• **TEXT BLOCK**
※ ※ ※

SAN JOSE (SILVERAXIS.com) -- Endeavour Mining Capital [TSX:EDV], the self-proclaimed merchant bank to the global natural resources sector, might have just issued a major warning to natural resource investors by announcing plans to buy back up to 10% of its own shares over the next year. This development could be especially alarming to seasoned shareholders who realize that share buyback programs are typically employed in mature industries in which the prospects for organic or merger-related earnings growth are limited. Does Endeavour really think that earnings growth in natural resources is almost over?
Frank Holmes, Chairman of Endeavour and CEO of U.S. Global Investors, justified the surprising plans by explaining that Endeavour's stock price is just too darned cheap and therefore may represent the best value in the sector. Apparently neither Endeavour's business model nor the growing value of its net assets, comprised mostly of equity stakes in various exploration and mining companies, are fully appreciated by investors.
What we find interesting about this move by Endeavour besides the fact that Holmes can't seem to find any attractively-priced natural resource stocks to invest in, is the fact that Endeavour's net asset value (NAV) of $6.98 Canadian on February 28, 2006 doesn't seem to be that far off from its closing share price on the same day of $5.80 Canadian. After all, Endeavour publishes NAV figures only on a delayed basis once per month, forcing investors to guess at interim NAV amounts. If the true reason for the buyback is that investors have been unresponsive to a persistent discount to NAV, perhaps Endeavour could have attempted to publish a more frequent, even daily, NAV.

※ ※ ※

• **SUPPLIED DATA**
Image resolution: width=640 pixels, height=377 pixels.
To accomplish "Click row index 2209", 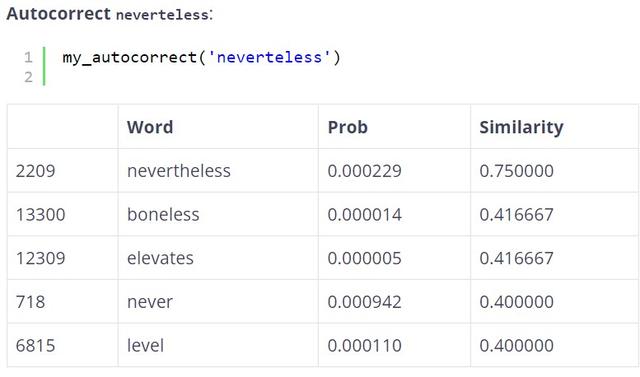I will 36,171.
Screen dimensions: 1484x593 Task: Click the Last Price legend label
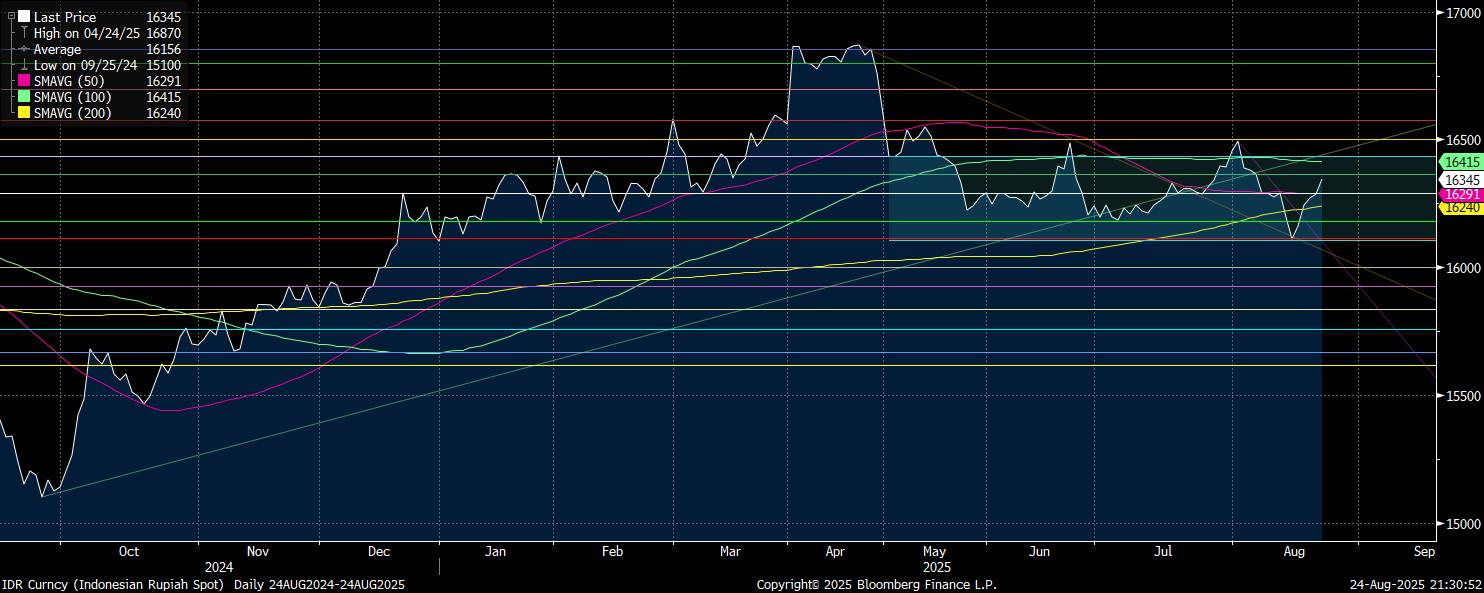pyautogui.click(x=66, y=17)
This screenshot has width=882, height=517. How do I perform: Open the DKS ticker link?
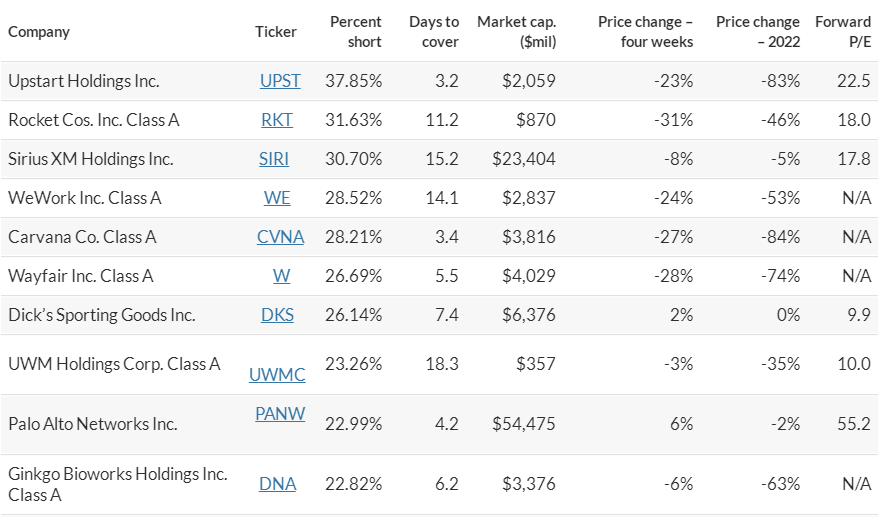(x=277, y=315)
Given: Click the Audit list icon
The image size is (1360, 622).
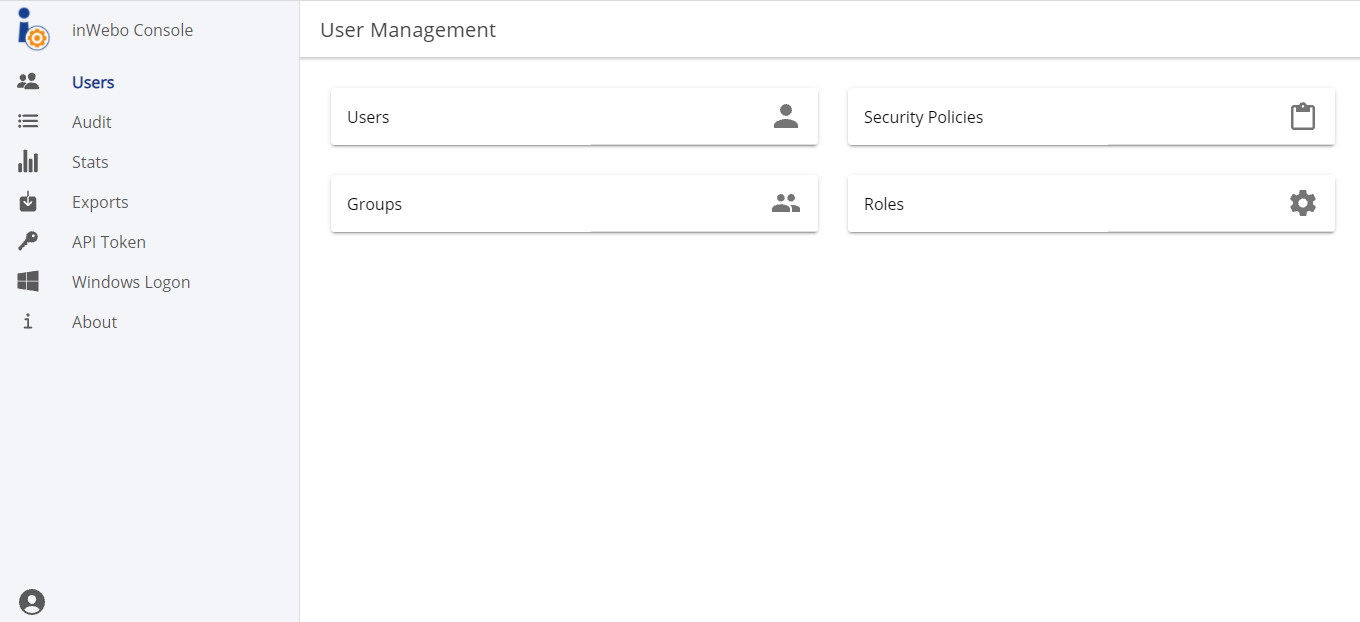Looking at the screenshot, I should coord(28,122).
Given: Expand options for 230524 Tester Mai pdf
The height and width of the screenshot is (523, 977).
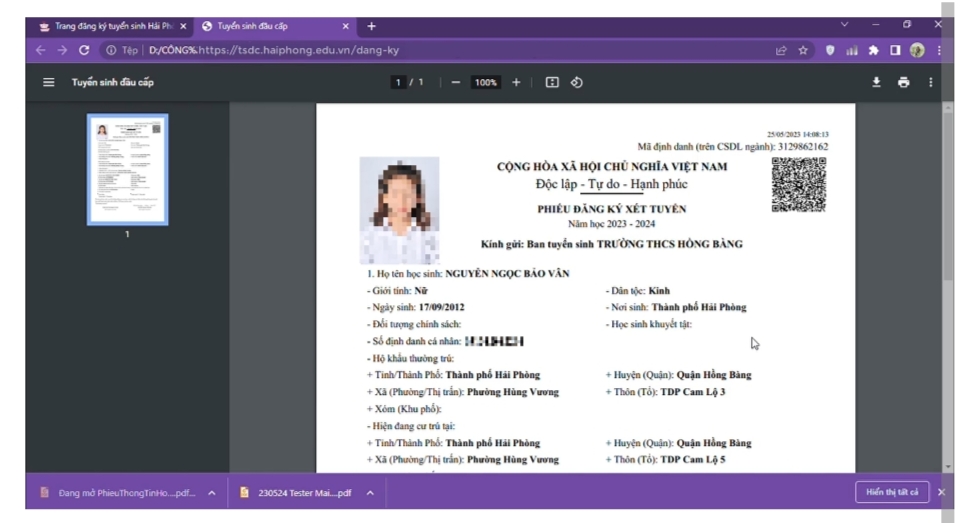Looking at the screenshot, I should pyautogui.click(x=370, y=493).
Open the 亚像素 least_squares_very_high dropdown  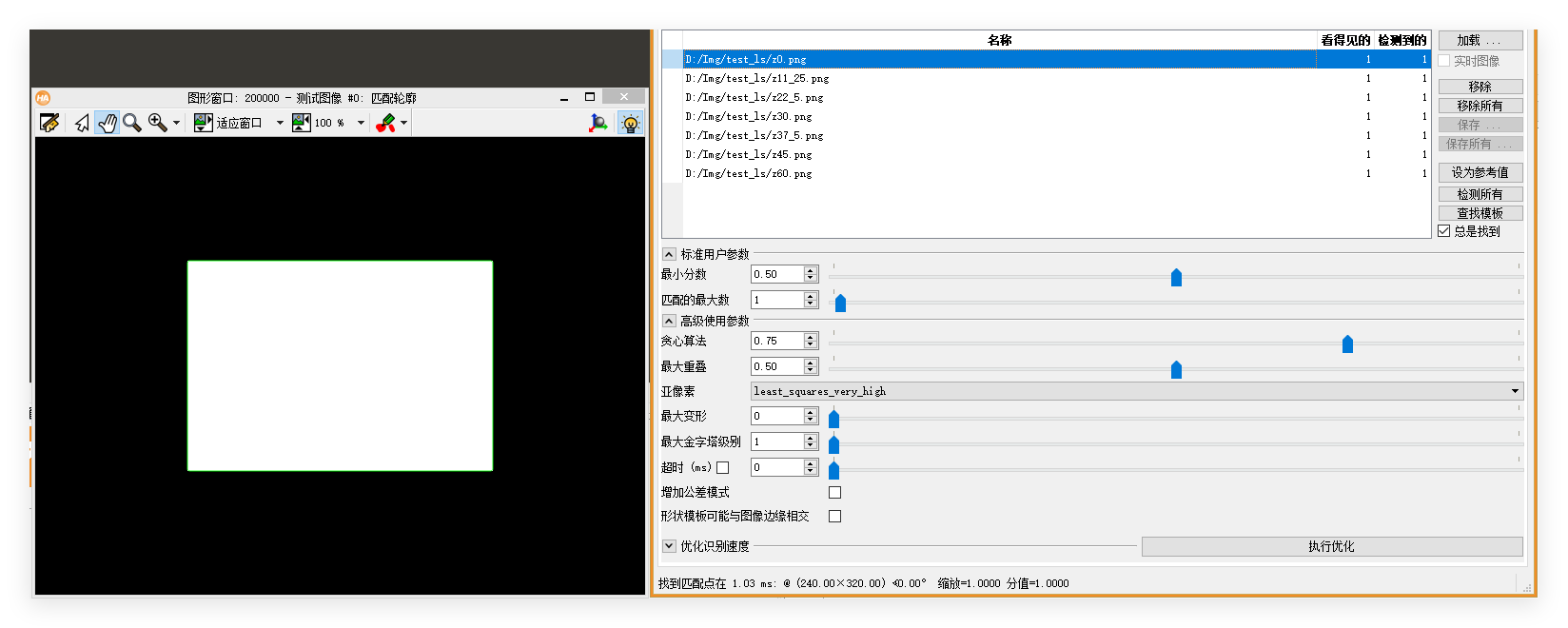click(1137, 391)
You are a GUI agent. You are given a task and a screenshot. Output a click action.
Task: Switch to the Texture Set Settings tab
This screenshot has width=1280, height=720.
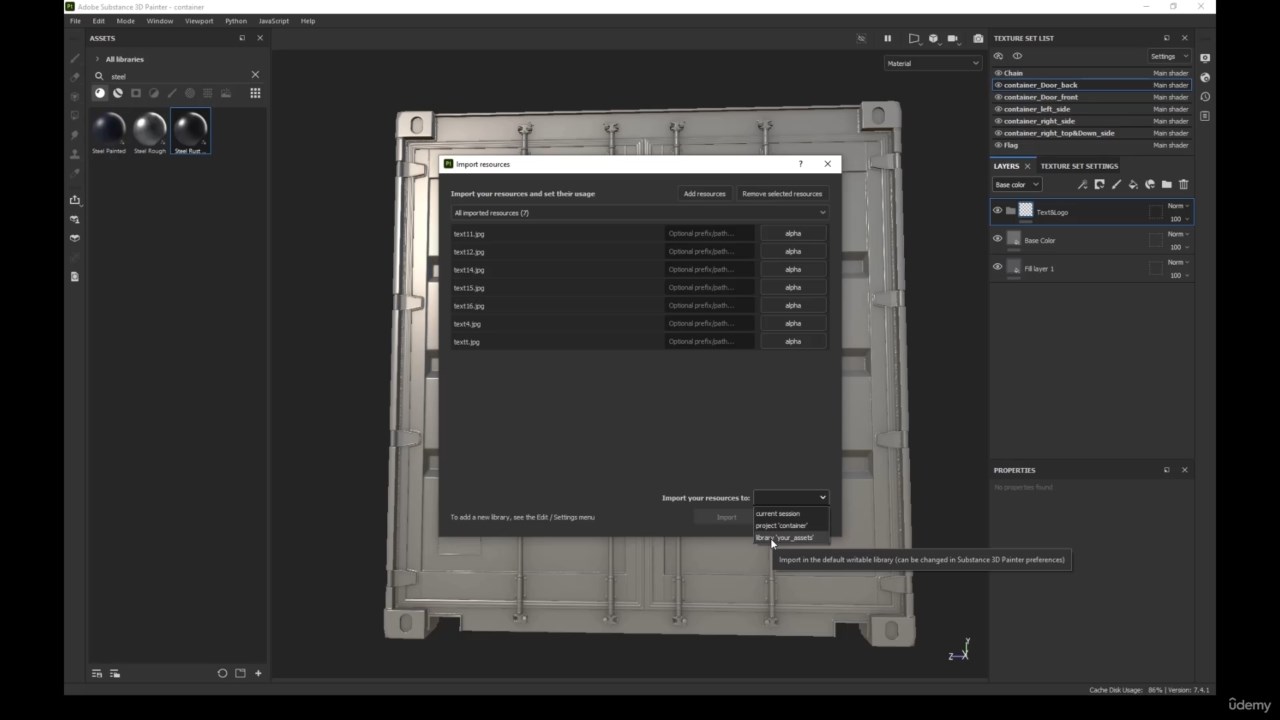[x=1082, y=166]
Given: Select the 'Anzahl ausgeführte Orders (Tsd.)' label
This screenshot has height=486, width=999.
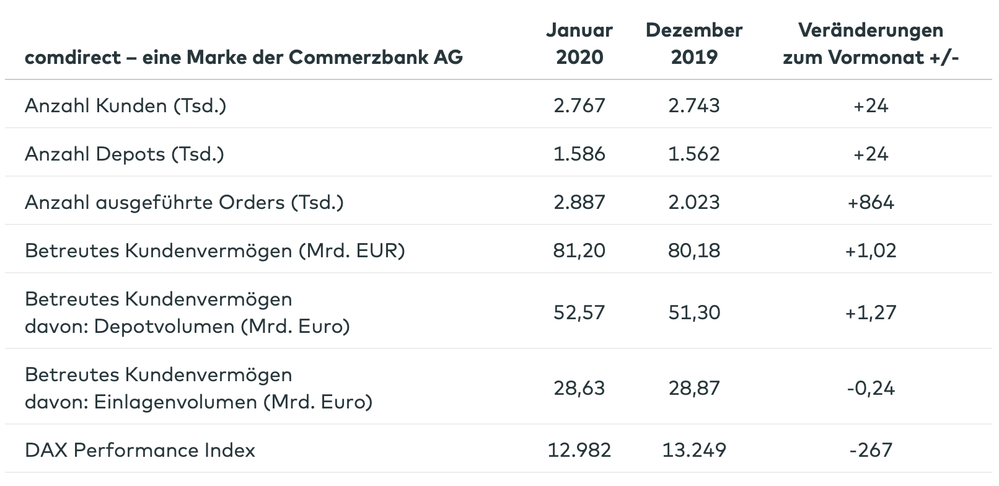Looking at the screenshot, I should pyautogui.click(x=184, y=202).
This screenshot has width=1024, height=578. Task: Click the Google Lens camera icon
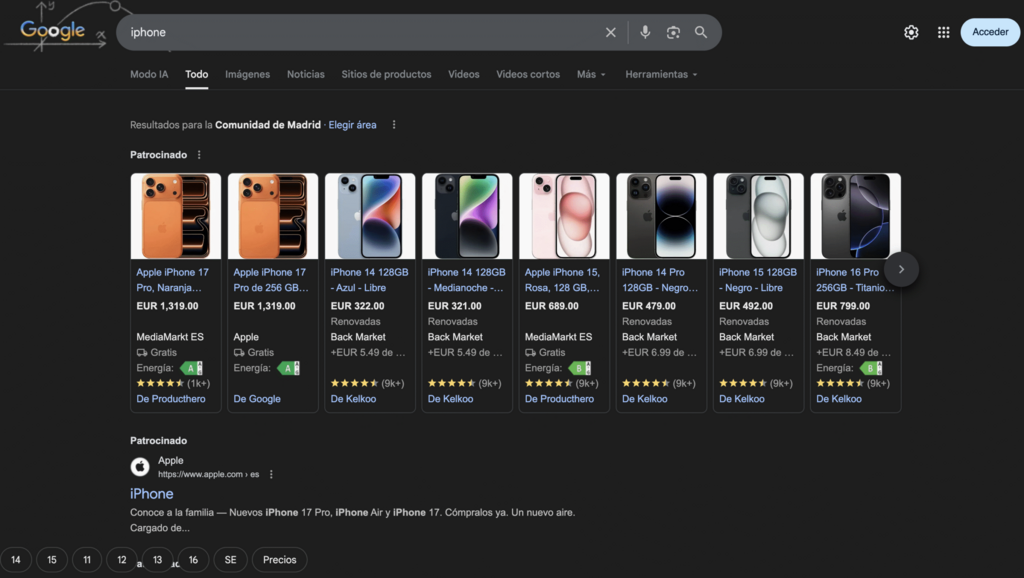(x=673, y=32)
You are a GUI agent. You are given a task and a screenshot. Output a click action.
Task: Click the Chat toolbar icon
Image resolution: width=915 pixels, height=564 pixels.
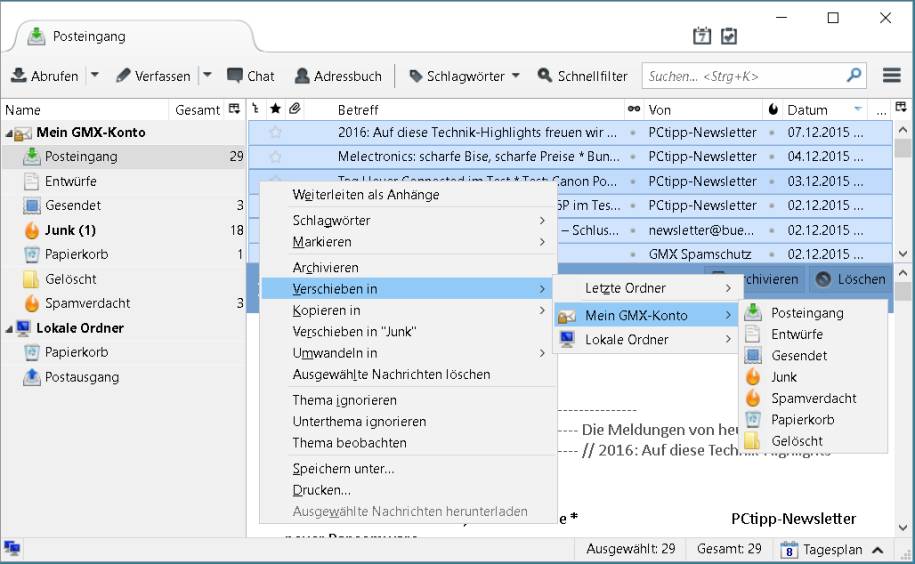click(236, 76)
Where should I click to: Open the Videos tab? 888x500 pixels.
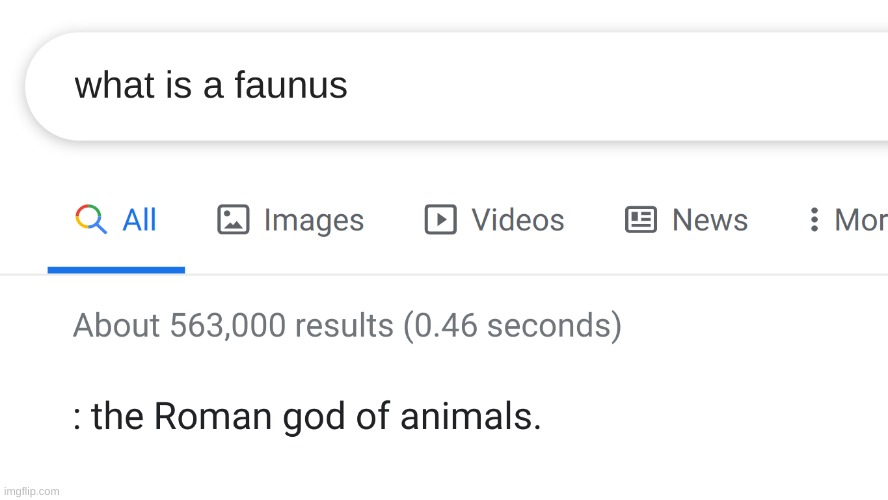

※ ※ ※

• **EXERCISE INSTRUCTIONS**
1/ Return the passage of the Endeavour buyback article starting with "SAN JOSE (SILVERAXIS.com)" and going on through "is almost over?".
2/ Put this sentence from the Endeavour buyback article into Spanish: "Does Endeavour really think that earnings growth in natural resources is almost over?"

• **ANSWERS TO EACH TASK**
1/
SAN JOSE (SILVERAXIS.com) -- Endeavour Mining Capital [TSX:EDV], the self-proclaimed merchant bank to the global natural resources sector, might have just issued a major warning to natural resource investors by announcing plans to buy back up to 10% of its own shares over the next year. This development could be especially alarming to seasoned shareholders who realize that share buyback programs are typically employed in mature industries in which the prospects for organic or merger-related earnings growth are limited. Does Endeavour really think that earnings growth in natural resources is almost over?

2/ ¿Realmente cree Endeavour que el crecimiento de las ganancias en los recursos naturales está casi terminado?